Passage:

Atrial Fibrillation Burden Estimation Using Multi-Task Deep Convolutional Neural Network

Abstract

Atrial fibrillation (AF) burden is defined as the percentage of time the patient is in AF rhythm during a certain monitoring period. The accurate AF burden estimation from the long-term electrocardiogram (ECG) recordings provides improved prognostic value compared to the traditional binary AF diagnosis (present or absent) using the snapshot ECG. However, the presence of frequent ectopic beats and different noise levels pose a challenge for precise AF burden estimation. For the first time, we hypothesized that a multi-task deep convolutional neural network (MT-DCNN) could accurately estimate the AF burden from the long-term ambulatory ECG recordings. The model consists of AF detection as a primary task and reconstruction of ECG sequence as an auxiliary task using DCNNs. The auxiliary task regularizes the model to learn robust feature representations for efficient AF detection, thereby aiding accurate AF burden estimation. The MT-DCNN is compared with the state-of-the-art rhythm-based, rhythm- and morphology-based approaches. The models are developed and evaluated on a large database of n=84 patients, totaling t=1,900 h of continuous ECG recordings from the LTAF database. The generalization performance is evaluated on three independent datasets (AFDB, NSRDB and LTNSRDB) of n=48 subjects, totaling t=761 h of continuous ECG recordings. On the LTAF test set, the proposed model exhibits a lesser mean absolute AF burden estimation error of 2.8 % over the rhythm-based and the rhythm- and morphology-based approaches. In addition, the MT-DCNN provides better generalization results on independent test datasets and at different noise levels. The results demonstrate that the MT-DCNN can accurately estimate the AF burden from long-term ECG recordings; thus, it has the potential to be used in remote patient monitoring applications for improved diagnosis, phenotyping, and management of AF.

Extracted entries:
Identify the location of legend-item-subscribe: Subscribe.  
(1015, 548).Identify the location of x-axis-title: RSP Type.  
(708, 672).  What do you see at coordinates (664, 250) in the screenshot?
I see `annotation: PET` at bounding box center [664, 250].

Exercise description: List every ECG database or dataset named in the abstract on atrial fibrillation burden estimation. The items that come after the abstract are separate material and have nothing to do with it.

Answer space: LTAF, AFDB, NSRDB, LTNSRDB